Jewish Newborn Ceremonies 101
A baby is born or adopted into a Jewish family, and through that, into a covenantal community. From the ancient tradition of circumcision to contemporary, innovative ceremonies, a new Jewish boy or girl becomes a focal point for ritual and celebration. The choosing of a name becomes an opportunity to connect with people, stories, events, and associations that are significant to the parents.
History and Development
The practice of circumcising baby boys (brit milah, or "the covenant of circumcision") has its roots in Abraham's circumcising the male members of his household, as recorded in the biblical Book of Genesis. It is a deep and persistent symbol of covenant and continuity for the Jewish people.
A parallel ceremony for girls (often called a simchat bat, "celebration of a daughter," or brit banot, "daughters' covenant") is a contemporary development with historical and cultural predecessors, inspired by Jewish feminism, and practiced in most liberal and some traditional communities. Families and communities have also acknowledged and celebrated the arrival of babies in many other ways throughout Jewish history, and in different Jewish traditions throughout the world, with a variety of home and synagogue rituals of celebration and naming.
Liturgy, Ritual, and Custom
For boys, the ceremony for brit milah (also known as a "bris") traditionally takes place on the eighth day of life, and includes words of blessing, the circumcision itself, and the giving of a name. Traditionally the responsibility of the baby's father, the act of circumcision is usually performed (according to prescribed custom) by a mohel, an individual trained in the practice and its rituals. For many girls, the much newer simchat bat or brit banot (frequently referred to in English as a "baby naming") can take place on a variety of days. It often follows a similar structure as the brit milah, with one of several covenantal or welcoming acts (e.g., candlelighting, footwashing, or being wrapped in a tallit) as the ritual centerpiece. Some families follow the simpler and longer-standing custom of having their new daughter receive her Hebrew or Yiddish name during a synagogue Torah-reading service, rather than holding a freestanding simchat bat.

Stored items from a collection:
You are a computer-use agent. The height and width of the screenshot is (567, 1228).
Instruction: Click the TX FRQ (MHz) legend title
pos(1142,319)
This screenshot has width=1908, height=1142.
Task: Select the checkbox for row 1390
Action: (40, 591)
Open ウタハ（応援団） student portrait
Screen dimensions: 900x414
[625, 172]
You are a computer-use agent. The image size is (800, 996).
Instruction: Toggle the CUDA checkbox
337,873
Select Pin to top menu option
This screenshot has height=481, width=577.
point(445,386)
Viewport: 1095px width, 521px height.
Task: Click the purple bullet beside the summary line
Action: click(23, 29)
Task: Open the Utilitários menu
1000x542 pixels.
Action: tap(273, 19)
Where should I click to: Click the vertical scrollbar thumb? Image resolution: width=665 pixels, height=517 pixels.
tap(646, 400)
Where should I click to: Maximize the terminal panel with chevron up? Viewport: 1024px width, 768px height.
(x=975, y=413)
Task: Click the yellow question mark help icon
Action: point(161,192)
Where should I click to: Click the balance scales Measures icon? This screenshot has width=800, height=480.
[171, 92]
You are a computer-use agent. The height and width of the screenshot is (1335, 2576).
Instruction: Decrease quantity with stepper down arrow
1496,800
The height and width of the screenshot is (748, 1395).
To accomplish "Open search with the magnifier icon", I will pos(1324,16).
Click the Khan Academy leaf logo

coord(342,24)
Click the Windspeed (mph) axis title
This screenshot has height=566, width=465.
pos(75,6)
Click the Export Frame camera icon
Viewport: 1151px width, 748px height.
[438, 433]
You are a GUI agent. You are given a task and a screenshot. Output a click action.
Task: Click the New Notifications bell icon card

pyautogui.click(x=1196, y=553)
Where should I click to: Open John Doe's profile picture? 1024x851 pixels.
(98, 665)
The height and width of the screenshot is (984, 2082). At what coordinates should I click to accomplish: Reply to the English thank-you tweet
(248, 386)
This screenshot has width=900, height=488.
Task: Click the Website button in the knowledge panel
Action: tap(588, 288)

WORK REQUEST:
Can you repeat, word for word, the part of the Jewish newborn ceremonies text starting at "Jewish Newborn Ceremonies" and ending at "to the parents."?

RESULT OF THIS EXERCISE:
Jewish Newborn Ceremonies 101
A baby is born or adopted into a Jewish family, and through that, into a covenantal community. From the ancient tradition of circumcision to contemporary, innovative ceremonies, a new Jewish boy or girl becomes a focal point for ritual and celebration. The choosing of a name becomes an opportunity to connect with people, stories, events, and associations that are significant to the parents.